Présentation de l'exercice:
Recopiez à l'identique le passage de l'extrait sur la candidature de Joe Biden, depuis « Depuis, la discussion » jusqu'à « trop tard ? » inclus.

Peu après, la presse reprenait en chœur. Certains se contentant de poser la question, d’autres en y répondant sans appel proposant même des idées de candidats potentiels.
Depuis, la discussion est engagée sur ces termes. Dans « sa très grande sagesse », le New York Times a pris clairement position : S’il veut servir son pays, Joe Biden doit quitter la course (To Serve His Country, President Biden Should Leave the Race). La réponse est autrement plus délicate. Comment Joe Biden peut-il jeter l’éponge sans paraître se renier et pouvoir sortir de cette crise avec les honneurs et sans être voué aux gémonies de la vindicte populaire ? Quel candidat choisir et comment le choisir ? N’est-il pas trop tard ?
Les journalistes et les commentateurs politiques ne surréagissent-ils pas un peu trop ? on pourra affirmer que n’est qu’un débat, une mauvaise performance d’un jour qui ne remet pas en cause la capacité de Joe Biden à diriger le pays. Pour accréditer cette thèse, il suffit d’observer la prestation du président le lendemain même dans un meeting de campagne en Caroline du Nord. Il semblait être un autre homme, allant même jusqu’à une certaine autodérision.

Données à examiner:
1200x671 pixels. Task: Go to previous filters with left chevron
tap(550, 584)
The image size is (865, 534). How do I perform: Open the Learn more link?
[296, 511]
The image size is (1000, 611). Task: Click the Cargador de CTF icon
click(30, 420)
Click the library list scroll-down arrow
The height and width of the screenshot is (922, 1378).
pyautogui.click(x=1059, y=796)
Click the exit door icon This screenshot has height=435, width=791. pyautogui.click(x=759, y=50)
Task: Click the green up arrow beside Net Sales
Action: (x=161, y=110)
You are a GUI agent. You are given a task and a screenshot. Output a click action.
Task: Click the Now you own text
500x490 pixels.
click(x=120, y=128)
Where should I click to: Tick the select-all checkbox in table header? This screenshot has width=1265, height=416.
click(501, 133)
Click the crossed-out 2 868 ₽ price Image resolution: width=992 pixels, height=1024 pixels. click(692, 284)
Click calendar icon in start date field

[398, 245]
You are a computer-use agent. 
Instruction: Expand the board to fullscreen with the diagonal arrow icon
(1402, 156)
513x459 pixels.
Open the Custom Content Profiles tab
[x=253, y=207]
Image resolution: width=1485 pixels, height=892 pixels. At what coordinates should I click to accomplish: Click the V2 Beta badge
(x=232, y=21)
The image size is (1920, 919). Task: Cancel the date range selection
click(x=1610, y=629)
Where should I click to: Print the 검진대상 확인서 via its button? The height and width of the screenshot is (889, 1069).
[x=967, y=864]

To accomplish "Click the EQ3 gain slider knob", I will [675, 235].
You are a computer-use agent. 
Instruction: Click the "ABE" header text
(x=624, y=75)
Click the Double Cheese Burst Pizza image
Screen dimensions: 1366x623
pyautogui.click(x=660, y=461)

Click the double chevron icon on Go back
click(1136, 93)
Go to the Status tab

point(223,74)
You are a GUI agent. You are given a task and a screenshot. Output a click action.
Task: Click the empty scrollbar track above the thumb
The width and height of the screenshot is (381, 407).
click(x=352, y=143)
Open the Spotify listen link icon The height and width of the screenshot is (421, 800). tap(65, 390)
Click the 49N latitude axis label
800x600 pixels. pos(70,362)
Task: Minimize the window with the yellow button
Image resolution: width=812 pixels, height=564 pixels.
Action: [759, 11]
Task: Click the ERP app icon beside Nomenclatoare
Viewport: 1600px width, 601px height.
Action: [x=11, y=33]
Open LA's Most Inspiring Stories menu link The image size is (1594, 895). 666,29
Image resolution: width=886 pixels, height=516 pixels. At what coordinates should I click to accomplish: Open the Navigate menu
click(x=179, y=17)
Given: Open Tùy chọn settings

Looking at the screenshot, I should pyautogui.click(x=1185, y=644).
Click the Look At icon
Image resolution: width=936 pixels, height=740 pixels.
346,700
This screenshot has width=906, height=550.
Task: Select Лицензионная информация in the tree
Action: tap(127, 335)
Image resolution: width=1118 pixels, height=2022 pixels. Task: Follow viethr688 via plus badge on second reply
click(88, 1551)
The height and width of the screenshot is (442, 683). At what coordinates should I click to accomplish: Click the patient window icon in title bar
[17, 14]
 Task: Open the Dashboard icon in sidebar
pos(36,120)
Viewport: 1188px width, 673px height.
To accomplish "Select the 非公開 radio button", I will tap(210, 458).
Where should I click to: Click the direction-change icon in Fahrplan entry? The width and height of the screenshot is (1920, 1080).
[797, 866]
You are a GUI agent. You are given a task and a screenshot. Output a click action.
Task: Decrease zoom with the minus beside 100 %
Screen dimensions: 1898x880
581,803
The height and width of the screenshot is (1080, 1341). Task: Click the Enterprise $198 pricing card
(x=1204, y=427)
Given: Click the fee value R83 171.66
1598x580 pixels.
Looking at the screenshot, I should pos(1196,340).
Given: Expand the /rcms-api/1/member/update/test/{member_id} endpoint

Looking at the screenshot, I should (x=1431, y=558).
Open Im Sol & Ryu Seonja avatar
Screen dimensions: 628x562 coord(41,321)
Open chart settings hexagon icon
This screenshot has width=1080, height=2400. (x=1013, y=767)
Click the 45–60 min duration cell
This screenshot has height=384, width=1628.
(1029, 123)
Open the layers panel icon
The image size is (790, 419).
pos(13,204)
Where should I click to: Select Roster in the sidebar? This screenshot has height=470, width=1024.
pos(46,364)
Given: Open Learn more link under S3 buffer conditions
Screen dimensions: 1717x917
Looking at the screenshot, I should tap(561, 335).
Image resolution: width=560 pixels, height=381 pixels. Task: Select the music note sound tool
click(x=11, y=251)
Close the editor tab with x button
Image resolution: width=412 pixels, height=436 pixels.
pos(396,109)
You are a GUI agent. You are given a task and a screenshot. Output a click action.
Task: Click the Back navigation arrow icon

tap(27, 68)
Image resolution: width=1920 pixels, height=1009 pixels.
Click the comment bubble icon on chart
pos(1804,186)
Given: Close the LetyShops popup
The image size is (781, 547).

Réponse rédigée:
Depuis, la discussion est engagée sur ces termes. Dans « sa très grande sagesse », le New York Times a pris clairement position : S’il veut servir son pays, Joe Biden doit quitter la course (To Serve His Country, President Biden Should Leave the Race). La réponse est autrement plus délicate. Comment Joe Biden peut-il jeter l’éponge sans paraître se renier et pouvoir sortir de cette crise avec les honneurs et sans être voué aux gémonies de la vindicte populaire ? Quel candidat choisir et comment le choisir ? N’est-il pas trop tard ?